2.1 茯苓多糖对大鼠巨噬细胞增殖的影响

如表 1所示，茯苓多糖浓度为 62.5～1 000 μg·ml-1时淋巴细胞的OD值均大于空白对照组（P＜0.05），表明在此浓度区间内茯苓多糖对大鼠巨噬细胞的增殖具有刺激作用，且呈剂量依赖性。浓度为1000 μg·ml-1时OD值最大，说明在62.5～1 000 μg·ml-1浓度范围内此浓度的茯苓多糖对大鼠腹腔巨噬细胞增值的刺激作用最大。

表1 不同剂量茯苓多糖大鼠巨噬细胞增值的检测结果

2.2 茯苓多糖对大鼠脾脏细胞增殖的影响

茯苓多糖对大鼠脾脏细胞增殖的影响结果见表2，从表2可以看出，茯苓多糖浓度在62.5～1 000 μg·ml-1时吸光度均大于空白对照组，吸光度随着浓度的增大而增大，见表2。茯苓多糖浓度为250 μg·ml-1、500 μg·ml-1、1 000 μg·ml-1时对脾脏细胞的刺激作用比较明显（P＜0.05）。浓度为62.5 μg·ml-1、125 μg·ml-1时吸光度虽较空白对照组相比增加，但是没有统计学意义（P＞0.05）。总体结果说明，茯苓多糖能刺激大鼠脾脏细胞的增殖。

表2 不同剂量茯苓多糖对大鼠脾脏细胞增殖结果

2.3 茯苓多糖对大鼠血清IgG、IL-2、IL-6、IFN-γ的影响

如表3所示，模型组大鼠血清IgG、IL-2、IL-6、IFN-γ含量低于空白对照组，说明建模成功（P＜0.01）。与模型组相比，免疫对照组、茯苓多糖高、中、低剂量组测得IgG抗体及细胞因子含量均高于模型组，低于空白对照组（P＜0.05）。说明多糖可以促进免疫低下鸡血清中IgG、IL-2、IL-6、IFN-γ含量。

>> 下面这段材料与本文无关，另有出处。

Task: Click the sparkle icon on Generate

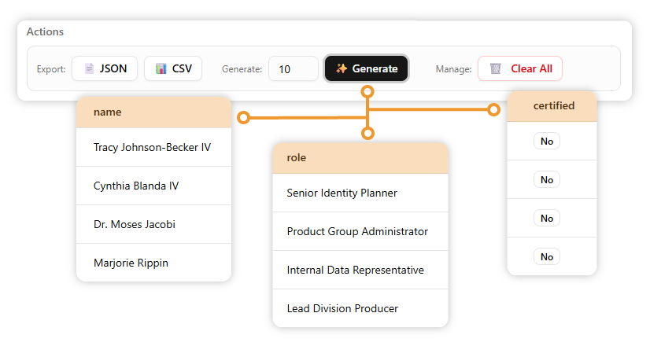Action: click(x=342, y=68)
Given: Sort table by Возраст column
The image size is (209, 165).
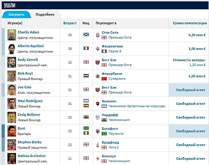Looking at the screenshot, I should 70,23.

表3 大鼠血清IL-2、IL-6、IgG、IFN-γ含量的检测

2.4 茯苓多糖对大鼠免疫器官指数的影响

模型组胸腺指数、脾脏指数低于空白对照组，差异极显著（P＜0.01）。免疫对照组、茯苓多糖高、中、低剂量组胸腺指数、脾脏指数均高于模型组，差异比较显著（P＜0.05）。茯苓多糖组中，中剂量组恢复胸腺指数效果较好；高剂量组恢复脾脏指数效果较好，见表4。

表4 各组免疫器官指数的变化

3 讨论

茯苓多糖是茯苓的主要药用活性成分，具有免疫调节、抗炎、抗病毒、抗肿瘤、抗氧化、抑菌等作用[11]。其中免疫调节活性是中药多糖研究领域的热点之一。茯苓多糖在体液免疫、细胞免疫及黏膜免疫方面均有显著的修复或增强作用[12]。胸腺和脾脏分别作为体内中枢和外周的主要免疫器官，在维持机体正常免疫功能方面发挥重要作用。正常的胸腺功能是确保机体成熟T细胞数量的基础[13]。脾脏则是具有免疫活性的T、B细胞移居和受到抗原刺激后产生免疫应答的重要场所，而且可以增强巨噬细胞的吞噬功能[14]。因此，免疫器官的发育情况与机体免疫功能的强弱密切相关。脾脏指数和胸腺指数的降低可显示免疫功能的降低。本试验检测了各组大鼠免疫器官指数，结果显示茯苓多糖能提高免疫抑制大鼠免疫器官发育，提高免疫功能。巨噬细胞在宿主防御反应中发挥重要作用，是非特异性免疫的主要参与者[15]，脾脏是重要的免疫器官，两者的细胞数量能一定程度上反映机体的免疫应答能力和水平[16-17]。本试验研究结果表明，茯苓多糖对淋巴细胞、脾脏细胞的增殖具有刺激作用，浓度越高，刺激作用越强。IgG是血清中含量最高的免疫球蛋白，是介导体液免疫的主要的免疫球蛋白，同时也是血清学诊断检测的主要免疫球蛋白[18]；细胞因子IL-2可促进淋巴细胞生长、增殖、分化；IL-6诱导B细胞和T细胞的增殖分化；IFNγ具有促进抗原呈递、提高NK细胞、巨噬细胞和溶酶体活性的作用[19]。因此，通过对IgG、IL-2、IL-6和IFN-γ水平的检测，可以反映出机体的免疫状况。本试验结果表明，茯苓多糖可通过提高大鼠血清中IgG、IL-2、IL-6和IFN-γ含量，进而提高大鼠免疫力。

4 结论

茯苓多糖主要通过刺激巨噬细胞、脾脏细胞增殖，促进IgG抗体及IL-2、IL-6、IFN-γ等细胞因子的分泌，增加免疫器官指数，从而提高了SD雄性大鼠的免疫力。